### Work request
Write out the court judgment below word for word, from its opening case reference to its final sentence, without changing anything.
Text passage: Begin
LAWS(KER)-1979-1-32

JOSE T MOOKEN Vs. COMMISSIONER OF INCOME TAX

Decided On January 02, 1979
JOSE T. MOOKEN Appellant
V/S
COMMISSIONER OF INCOME-TAX Respondents

JUDGEMENT

(1.) In this application the petitioner prays for review of the Judgment of this Court in ITR. No. 84 of 1974. That reference application had been disposed of along with OP. No. 5119 of 1974. We had answered the question referred to us in the ITR. in the affirmative, that is in favour of the department and against the assessee. We had pointed out therein that the Tribunal was right in holding that the proceedings taken against the legal representatives of deceased M. O. Thomakutty ware valid relying on the decision in Westminister Bank Ltd. v. Riches (1947 28 Tax Cases 159). In the application for review various contentions have been raised. Before adverting to these contentions we would have to consider whether an application which the petitioner has filed under O.47 R.1 and S.151 CPC. read With S.260 of the Income Tax Act, 1961 would lie.
Text passage: End
Extracted entries: Begin
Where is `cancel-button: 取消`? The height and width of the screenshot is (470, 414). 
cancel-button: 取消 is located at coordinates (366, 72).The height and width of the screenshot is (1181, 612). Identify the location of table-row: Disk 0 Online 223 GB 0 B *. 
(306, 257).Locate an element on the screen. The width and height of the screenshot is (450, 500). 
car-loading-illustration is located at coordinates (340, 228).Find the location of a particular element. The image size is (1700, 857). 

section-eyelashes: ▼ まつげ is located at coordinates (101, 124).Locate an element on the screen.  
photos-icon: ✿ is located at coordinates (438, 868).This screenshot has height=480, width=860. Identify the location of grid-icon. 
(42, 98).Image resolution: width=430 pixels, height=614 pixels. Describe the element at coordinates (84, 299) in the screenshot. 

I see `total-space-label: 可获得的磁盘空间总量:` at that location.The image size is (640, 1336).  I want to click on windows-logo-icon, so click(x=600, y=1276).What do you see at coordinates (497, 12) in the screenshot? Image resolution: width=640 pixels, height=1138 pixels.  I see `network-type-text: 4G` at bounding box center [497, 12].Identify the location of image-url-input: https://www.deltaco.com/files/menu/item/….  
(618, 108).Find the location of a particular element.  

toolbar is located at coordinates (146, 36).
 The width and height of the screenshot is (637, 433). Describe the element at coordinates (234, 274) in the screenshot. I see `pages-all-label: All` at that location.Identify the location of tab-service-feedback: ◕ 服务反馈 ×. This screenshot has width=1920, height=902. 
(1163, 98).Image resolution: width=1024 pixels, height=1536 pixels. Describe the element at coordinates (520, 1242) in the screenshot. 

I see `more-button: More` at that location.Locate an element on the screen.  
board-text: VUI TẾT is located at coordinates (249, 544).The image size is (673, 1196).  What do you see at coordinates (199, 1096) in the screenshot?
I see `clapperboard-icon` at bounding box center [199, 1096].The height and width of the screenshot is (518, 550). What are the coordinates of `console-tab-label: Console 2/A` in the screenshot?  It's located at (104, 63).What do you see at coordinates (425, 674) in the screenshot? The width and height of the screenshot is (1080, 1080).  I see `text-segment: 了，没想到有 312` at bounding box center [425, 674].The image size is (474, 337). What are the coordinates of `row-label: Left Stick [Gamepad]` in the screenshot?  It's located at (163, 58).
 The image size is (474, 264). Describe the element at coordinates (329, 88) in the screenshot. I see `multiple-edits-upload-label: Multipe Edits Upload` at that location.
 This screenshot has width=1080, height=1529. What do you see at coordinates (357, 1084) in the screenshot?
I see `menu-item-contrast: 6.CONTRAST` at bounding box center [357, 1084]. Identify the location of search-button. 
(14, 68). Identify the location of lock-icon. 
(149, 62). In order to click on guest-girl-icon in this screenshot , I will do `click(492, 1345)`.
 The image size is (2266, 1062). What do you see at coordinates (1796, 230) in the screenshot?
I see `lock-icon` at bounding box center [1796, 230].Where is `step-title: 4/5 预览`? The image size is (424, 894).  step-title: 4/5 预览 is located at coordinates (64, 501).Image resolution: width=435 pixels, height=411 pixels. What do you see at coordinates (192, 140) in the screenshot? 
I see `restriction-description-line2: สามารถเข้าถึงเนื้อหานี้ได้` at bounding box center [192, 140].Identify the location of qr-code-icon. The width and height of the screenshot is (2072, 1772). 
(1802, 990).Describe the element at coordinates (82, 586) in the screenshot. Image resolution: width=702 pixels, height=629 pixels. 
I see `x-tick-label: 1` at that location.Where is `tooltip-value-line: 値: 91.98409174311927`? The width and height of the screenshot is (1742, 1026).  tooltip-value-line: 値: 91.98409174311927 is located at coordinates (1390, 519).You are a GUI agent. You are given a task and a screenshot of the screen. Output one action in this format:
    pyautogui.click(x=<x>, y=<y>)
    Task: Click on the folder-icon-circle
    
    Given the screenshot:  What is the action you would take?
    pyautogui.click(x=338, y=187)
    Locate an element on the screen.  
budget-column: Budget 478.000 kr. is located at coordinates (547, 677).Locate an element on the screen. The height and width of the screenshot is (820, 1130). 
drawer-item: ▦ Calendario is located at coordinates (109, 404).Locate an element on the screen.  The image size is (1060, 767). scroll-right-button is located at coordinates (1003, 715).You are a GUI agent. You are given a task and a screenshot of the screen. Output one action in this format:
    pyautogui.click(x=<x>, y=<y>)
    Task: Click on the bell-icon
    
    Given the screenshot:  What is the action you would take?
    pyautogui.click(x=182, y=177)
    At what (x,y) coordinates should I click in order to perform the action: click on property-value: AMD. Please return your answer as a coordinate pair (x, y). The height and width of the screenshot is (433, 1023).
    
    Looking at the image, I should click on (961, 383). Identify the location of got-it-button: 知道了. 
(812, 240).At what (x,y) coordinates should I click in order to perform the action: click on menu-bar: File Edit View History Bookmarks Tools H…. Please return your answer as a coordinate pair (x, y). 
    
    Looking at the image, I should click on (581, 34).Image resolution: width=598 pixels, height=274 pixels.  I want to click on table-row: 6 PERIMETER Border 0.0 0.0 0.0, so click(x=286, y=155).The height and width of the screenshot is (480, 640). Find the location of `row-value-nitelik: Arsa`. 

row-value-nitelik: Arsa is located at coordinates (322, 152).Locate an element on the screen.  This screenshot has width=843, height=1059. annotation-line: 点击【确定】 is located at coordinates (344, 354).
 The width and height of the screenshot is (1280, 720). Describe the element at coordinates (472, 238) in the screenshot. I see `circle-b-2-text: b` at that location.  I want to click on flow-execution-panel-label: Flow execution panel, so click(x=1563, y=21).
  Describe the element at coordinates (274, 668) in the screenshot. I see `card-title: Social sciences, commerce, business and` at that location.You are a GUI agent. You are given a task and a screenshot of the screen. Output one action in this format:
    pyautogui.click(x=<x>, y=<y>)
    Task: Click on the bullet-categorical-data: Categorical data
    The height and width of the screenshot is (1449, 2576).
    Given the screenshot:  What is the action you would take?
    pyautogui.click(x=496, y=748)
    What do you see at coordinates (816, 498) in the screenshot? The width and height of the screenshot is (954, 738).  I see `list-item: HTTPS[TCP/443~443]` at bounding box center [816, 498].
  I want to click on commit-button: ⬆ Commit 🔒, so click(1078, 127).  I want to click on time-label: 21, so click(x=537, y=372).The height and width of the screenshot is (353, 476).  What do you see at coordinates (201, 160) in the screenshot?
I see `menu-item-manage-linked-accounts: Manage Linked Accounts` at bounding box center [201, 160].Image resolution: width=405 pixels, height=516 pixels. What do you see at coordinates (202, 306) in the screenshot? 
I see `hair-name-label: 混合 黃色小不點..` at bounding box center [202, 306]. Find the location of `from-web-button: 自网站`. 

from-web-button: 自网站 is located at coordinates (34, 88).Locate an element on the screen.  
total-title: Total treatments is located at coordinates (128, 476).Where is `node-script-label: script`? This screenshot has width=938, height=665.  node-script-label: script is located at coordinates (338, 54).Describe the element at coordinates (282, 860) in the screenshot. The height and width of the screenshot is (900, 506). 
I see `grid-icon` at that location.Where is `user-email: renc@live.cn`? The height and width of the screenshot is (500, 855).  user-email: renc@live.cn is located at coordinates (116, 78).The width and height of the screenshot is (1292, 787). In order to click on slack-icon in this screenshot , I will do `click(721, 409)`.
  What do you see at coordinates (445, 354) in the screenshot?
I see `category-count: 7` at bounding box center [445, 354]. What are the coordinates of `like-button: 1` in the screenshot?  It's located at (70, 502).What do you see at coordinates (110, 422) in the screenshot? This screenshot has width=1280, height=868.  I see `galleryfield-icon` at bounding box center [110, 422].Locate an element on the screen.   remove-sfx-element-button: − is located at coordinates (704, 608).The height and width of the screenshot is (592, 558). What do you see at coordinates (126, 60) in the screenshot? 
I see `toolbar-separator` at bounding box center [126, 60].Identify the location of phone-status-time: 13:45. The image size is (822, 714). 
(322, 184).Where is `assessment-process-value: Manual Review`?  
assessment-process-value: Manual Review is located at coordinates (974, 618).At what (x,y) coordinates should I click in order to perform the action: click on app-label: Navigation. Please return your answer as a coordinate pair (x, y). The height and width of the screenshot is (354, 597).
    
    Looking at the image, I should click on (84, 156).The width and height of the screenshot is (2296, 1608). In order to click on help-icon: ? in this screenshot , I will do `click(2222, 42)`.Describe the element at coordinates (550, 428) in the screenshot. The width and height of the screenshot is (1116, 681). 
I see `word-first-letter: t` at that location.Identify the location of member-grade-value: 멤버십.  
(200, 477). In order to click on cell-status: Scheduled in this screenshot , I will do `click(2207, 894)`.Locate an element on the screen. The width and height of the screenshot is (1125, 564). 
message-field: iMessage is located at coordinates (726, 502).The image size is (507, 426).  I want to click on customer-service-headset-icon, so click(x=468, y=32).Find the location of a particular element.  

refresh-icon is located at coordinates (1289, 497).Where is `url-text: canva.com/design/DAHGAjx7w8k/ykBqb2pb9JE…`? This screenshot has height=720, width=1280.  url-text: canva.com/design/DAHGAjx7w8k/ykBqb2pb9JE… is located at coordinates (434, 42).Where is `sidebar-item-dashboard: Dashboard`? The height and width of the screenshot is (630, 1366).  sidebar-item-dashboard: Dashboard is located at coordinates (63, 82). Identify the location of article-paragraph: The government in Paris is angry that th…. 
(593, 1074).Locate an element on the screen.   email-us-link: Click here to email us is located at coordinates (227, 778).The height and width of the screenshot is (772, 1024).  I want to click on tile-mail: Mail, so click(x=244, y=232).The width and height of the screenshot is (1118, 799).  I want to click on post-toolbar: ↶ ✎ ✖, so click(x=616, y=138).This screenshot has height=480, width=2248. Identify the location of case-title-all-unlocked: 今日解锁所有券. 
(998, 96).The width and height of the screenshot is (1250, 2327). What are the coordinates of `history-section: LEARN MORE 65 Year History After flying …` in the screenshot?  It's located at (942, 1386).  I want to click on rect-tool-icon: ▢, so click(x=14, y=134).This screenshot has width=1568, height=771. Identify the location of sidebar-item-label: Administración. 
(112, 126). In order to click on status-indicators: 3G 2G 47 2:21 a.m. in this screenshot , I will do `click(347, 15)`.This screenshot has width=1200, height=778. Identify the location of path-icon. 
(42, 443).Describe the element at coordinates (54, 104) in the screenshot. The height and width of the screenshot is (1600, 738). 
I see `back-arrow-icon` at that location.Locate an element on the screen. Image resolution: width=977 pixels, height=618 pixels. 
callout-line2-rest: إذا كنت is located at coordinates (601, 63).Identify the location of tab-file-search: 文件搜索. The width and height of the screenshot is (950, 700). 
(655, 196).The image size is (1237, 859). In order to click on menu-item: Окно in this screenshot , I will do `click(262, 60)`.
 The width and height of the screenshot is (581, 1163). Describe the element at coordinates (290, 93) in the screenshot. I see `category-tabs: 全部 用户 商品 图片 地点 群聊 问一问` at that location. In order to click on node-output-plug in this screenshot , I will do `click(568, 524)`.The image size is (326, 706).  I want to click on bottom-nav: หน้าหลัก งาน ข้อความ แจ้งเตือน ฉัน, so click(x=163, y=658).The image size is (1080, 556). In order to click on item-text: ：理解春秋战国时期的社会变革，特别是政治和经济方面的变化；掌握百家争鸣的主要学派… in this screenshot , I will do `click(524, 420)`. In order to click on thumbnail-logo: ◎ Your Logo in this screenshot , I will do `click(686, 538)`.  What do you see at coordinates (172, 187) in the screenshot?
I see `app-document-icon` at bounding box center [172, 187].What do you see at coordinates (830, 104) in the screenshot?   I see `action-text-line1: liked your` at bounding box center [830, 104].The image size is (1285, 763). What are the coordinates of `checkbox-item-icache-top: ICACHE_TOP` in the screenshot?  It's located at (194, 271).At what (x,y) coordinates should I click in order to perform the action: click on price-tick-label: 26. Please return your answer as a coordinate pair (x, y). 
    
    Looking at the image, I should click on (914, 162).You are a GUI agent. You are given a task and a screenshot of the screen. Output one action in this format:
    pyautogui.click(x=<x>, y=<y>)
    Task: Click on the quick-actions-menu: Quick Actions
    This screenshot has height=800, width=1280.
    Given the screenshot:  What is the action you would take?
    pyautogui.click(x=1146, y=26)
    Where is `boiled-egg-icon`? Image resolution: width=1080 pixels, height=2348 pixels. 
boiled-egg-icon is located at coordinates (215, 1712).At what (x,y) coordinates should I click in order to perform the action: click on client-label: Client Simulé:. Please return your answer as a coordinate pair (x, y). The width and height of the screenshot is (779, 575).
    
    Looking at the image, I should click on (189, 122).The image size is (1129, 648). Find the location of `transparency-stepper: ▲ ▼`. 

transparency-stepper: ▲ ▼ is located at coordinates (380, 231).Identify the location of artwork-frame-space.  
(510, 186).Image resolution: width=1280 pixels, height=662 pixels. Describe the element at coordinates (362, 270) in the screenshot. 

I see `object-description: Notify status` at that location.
Extracted entries: End
### Response box
LAWS(KER)-1979-1-32

JOSE T MOOKEN Vs. COMMISSIONER OF INCOME TAX

Decided On January 02, 1979
JOSE T. MOOKEN Appellant
V/S
COMMISSIONER OF INCOME-TAX Respondents

JUDGEMENT

(1.) In this application the petitioner prays for review of the Judgment of this Court in ITR. No. 84 of 1974. That reference application had been disposed of along with OP. No. 5119 of 1974. We had answered the question referred to us in the ITR. in the affirmative, that is in favour of the department and against the assessee. We had pointed out therein that the Tribunal was right in holding that the proceedings taken against the legal representatives of deceased M. O. Thomakutty ware valid relying on the decision in Westminister Bank Ltd. v. Riches (1947 28 Tax Cases 159). In the application for review various contentions have been raised. Before adverting to these contentions we would have to consider whether an application which the petitioner has filed under O.47 R.1 and S.151 CPC. read With S.260 of the Income Tax Act, 1961 would lie.